My advice to parents is to get legal advice early on if you can afford it. Also get in touch with your local SEND IASS service or IPSEA much early in the process. As parents we know our child the best, and others in the system know this too. But the common mistake is that regardless of what the Code of Practice says (and I’ll come to that later), parents voice/child’s wishes are not taken seriously by local authority. Not only that, but the evidence of professionals paid by the parents is also disregarded (unless it is being seen by a judge). So first step is to identify what your child needs , for example , extensive Speech and Language therapy , or small class sizes etc, and then to make sure that you have evidence to support that claim and to keep your focus on that. There are many distraction on the way, but if you, from the start know what your child needs and try and keep your focus on that then hopefully you can reduce the risk of it having to reach to a point where you’ll be forced to go to tribunal. It may be that the best will in the world and you still end up going to the tribunal, and that is absolutely fine. My point being try technique available before needing to go to tribunal. One thing I find interesting is that the tribunal is only held if both sides have an argument. If you have significantly stronger evidence than LA, or if the LA professionals are actually supporting your cause, the LA can be forced to concede before the tribunal, and if you end up in tribunal, a wasted cost order can be made against them. Thus again, I don’t say it lightly, that evidence is key, and the more evidence you have the better chance of success.

Who’s job is on the line

If you read some horror stories on parent support forums, or talk to parents in you local SEND groups, you’ll probably think how are these people in the LA still in their jobs? The reality is that no one in local authority is going to loose their job over potentially saving money for the LA. At least I have yet to hear anyone loosing their job in the LA for producing a bad EHC Plan, or dealing with parents unfairly or unlawfully. The most that happens is that LA may be told off for dong such things as a result of LGSO complaint.

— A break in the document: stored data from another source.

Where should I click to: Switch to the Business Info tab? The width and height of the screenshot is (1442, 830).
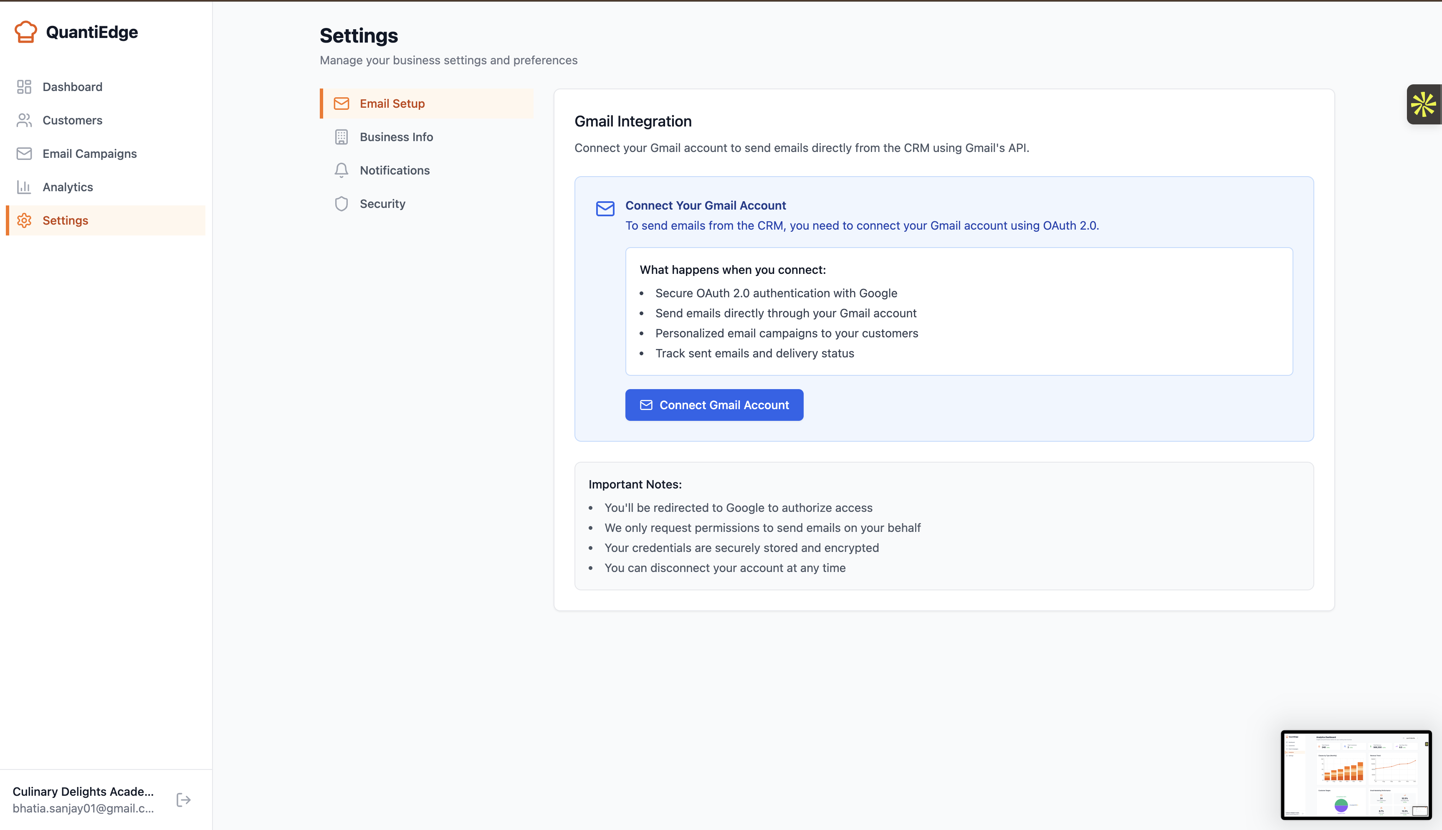tap(396, 137)
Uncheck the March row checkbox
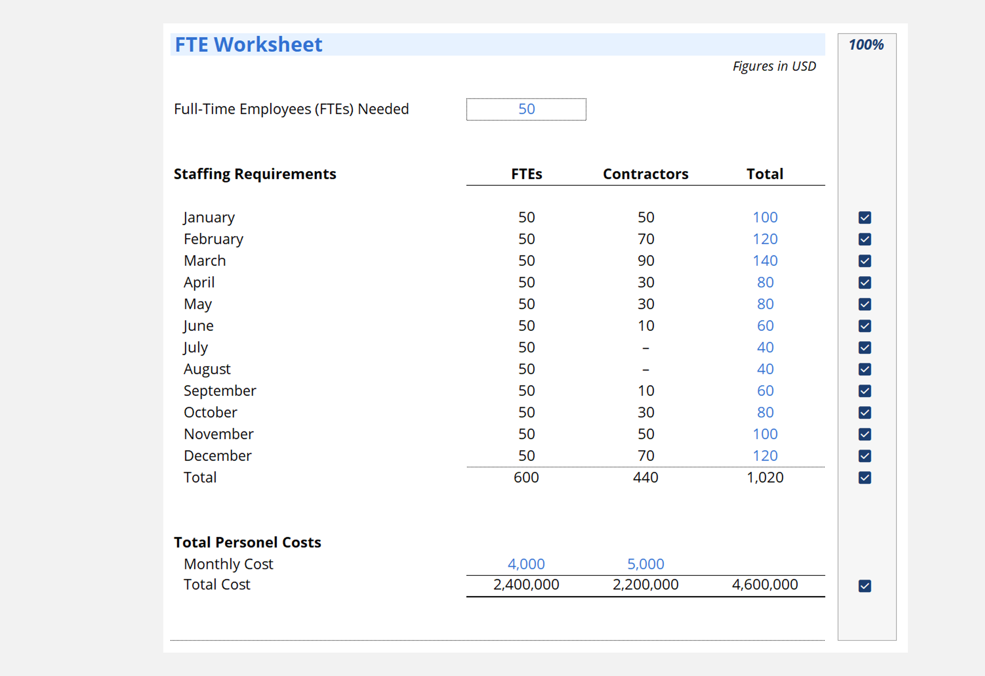This screenshot has width=985, height=676. (x=865, y=261)
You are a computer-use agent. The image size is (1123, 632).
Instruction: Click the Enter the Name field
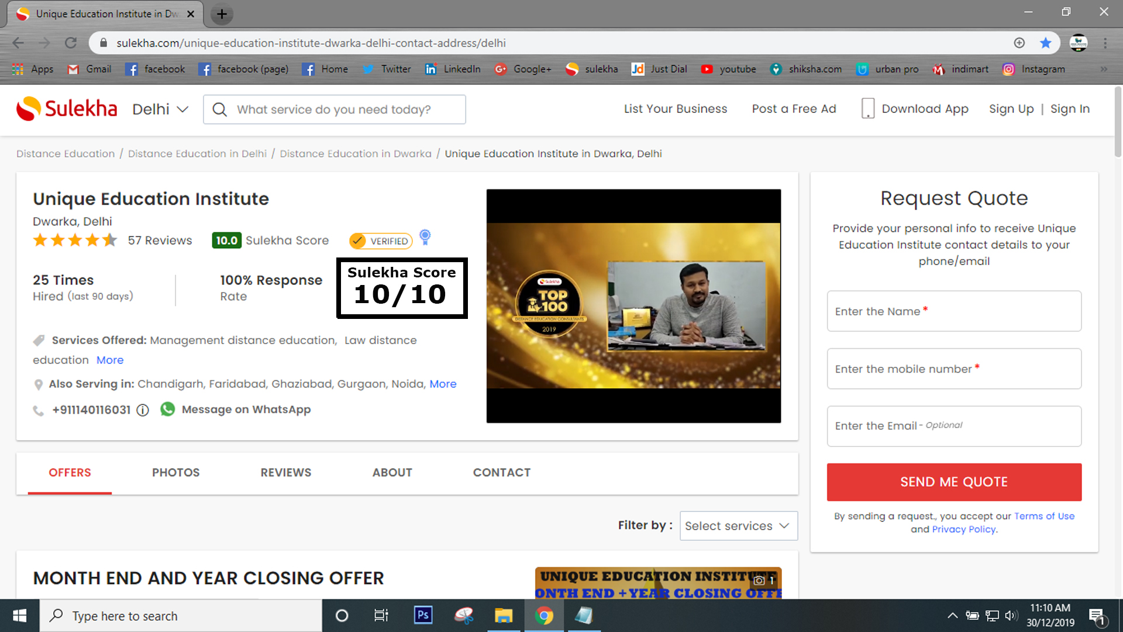point(953,311)
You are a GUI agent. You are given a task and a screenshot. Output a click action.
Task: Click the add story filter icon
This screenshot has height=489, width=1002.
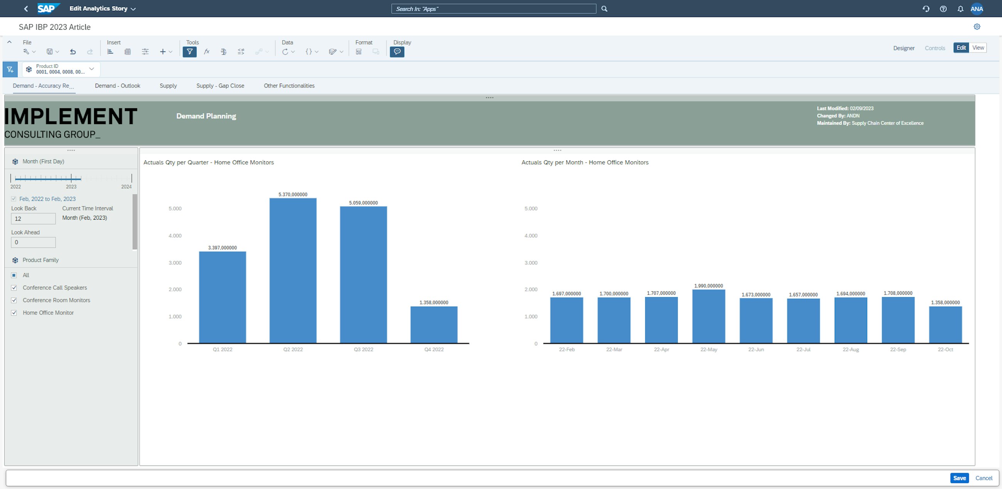(x=10, y=70)
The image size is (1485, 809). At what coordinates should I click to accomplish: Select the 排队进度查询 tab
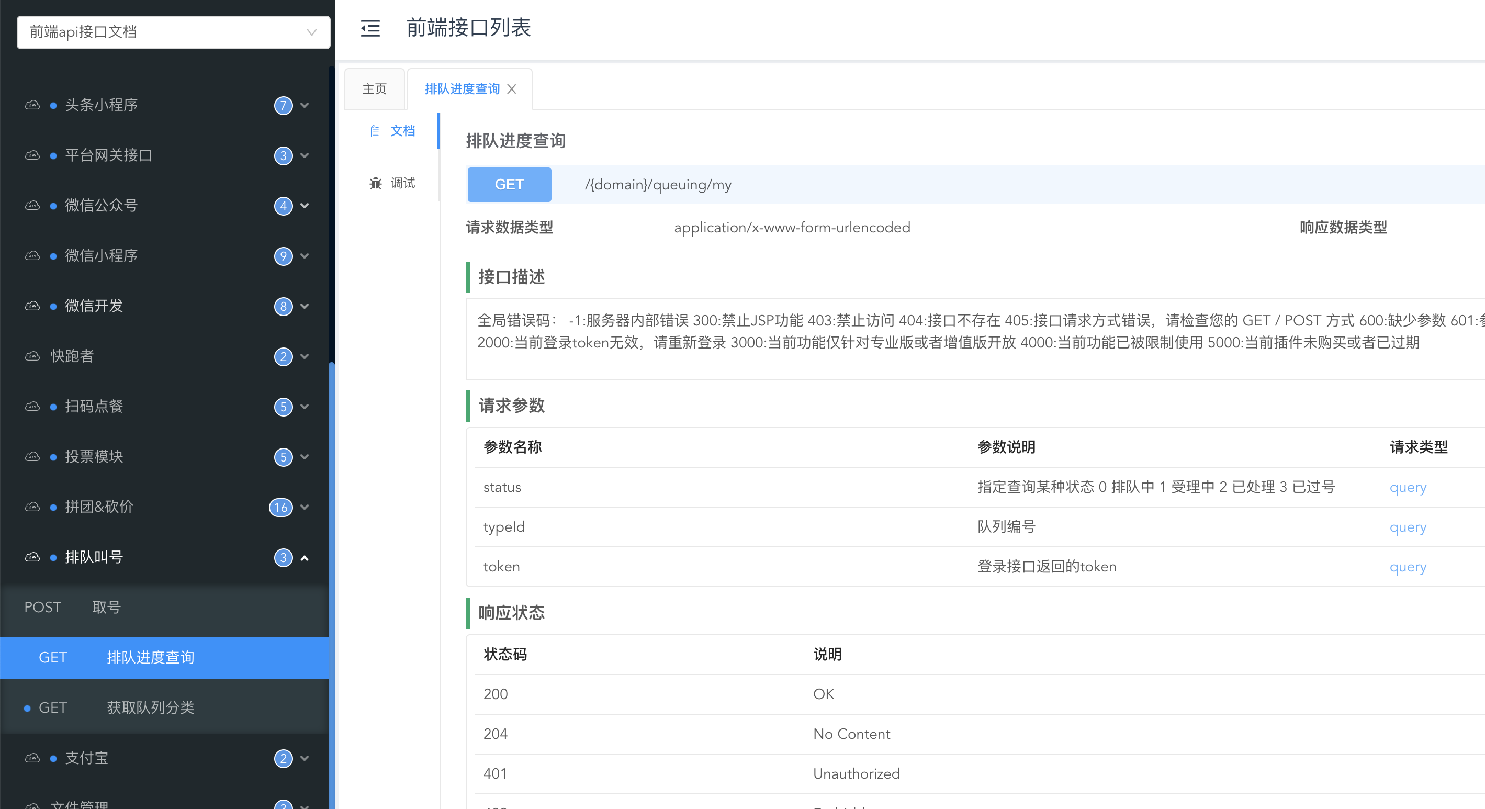[x=462, y=89]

There are some people who’s job is at risk but they don’t get challenged enough, in my humble opinion. These are the professionals who work for the LA namely the EP and the SaLT and OT etc. These people can “potentially” be struck off their professional registers and loose their jobs for working unprofessionally. Without being challenged they get away with it. In our case, the EP report was misleading, omitted facts and misrepresented some facts. The EP was behind a veil. We didn’t see EP report until the next steps meeting, but that time it was too late. At that time I didn’t know enough to challenge them. I have since reported EPs from our local authority to HCPC. Not sure what will come of it but at least I have done my bit.

Your child’s EHCP in most cases is based heavily on the input of an EP. If the EP has not provided the right wording, not referred to or properly understood the provided evidence or misrepresented what they were told, this can have massive impact on the EHCP document created.

My advice is to make sure to tell EP they are not allowed to submit their report to the SEND EHCP department until you’ve had a chance to review it. You may also use the threat to report them to HCPC if they act in an unprofessional way. I have written about it previously here.

Complain away

When you know you know the law and you know your rights, you have then also the right to complain. Be ready to complain, and at no point think that complaining will mark you as a bad parent, or that the local authority will deal with you any differently. It is also reasonable and supported by experts to give the LA a chance to fix the issue before complaining. For example, it is expected to give them say 7 days notice that if the issue is not resolved then you’ll start the formal complaint or legal proceedings like JR etc. This, in most circumstances, should be enough.

When all else fails

In very rare cases, parents have been pushed to a point where the LA has bluntly broken the law. In such cases parents have resulted to involving their MP, taking legal action like Judicial Review, or complain to the LGSO.

I hope that you’ll be able to avoid these, but when all else fails, you need to know that there are options out there.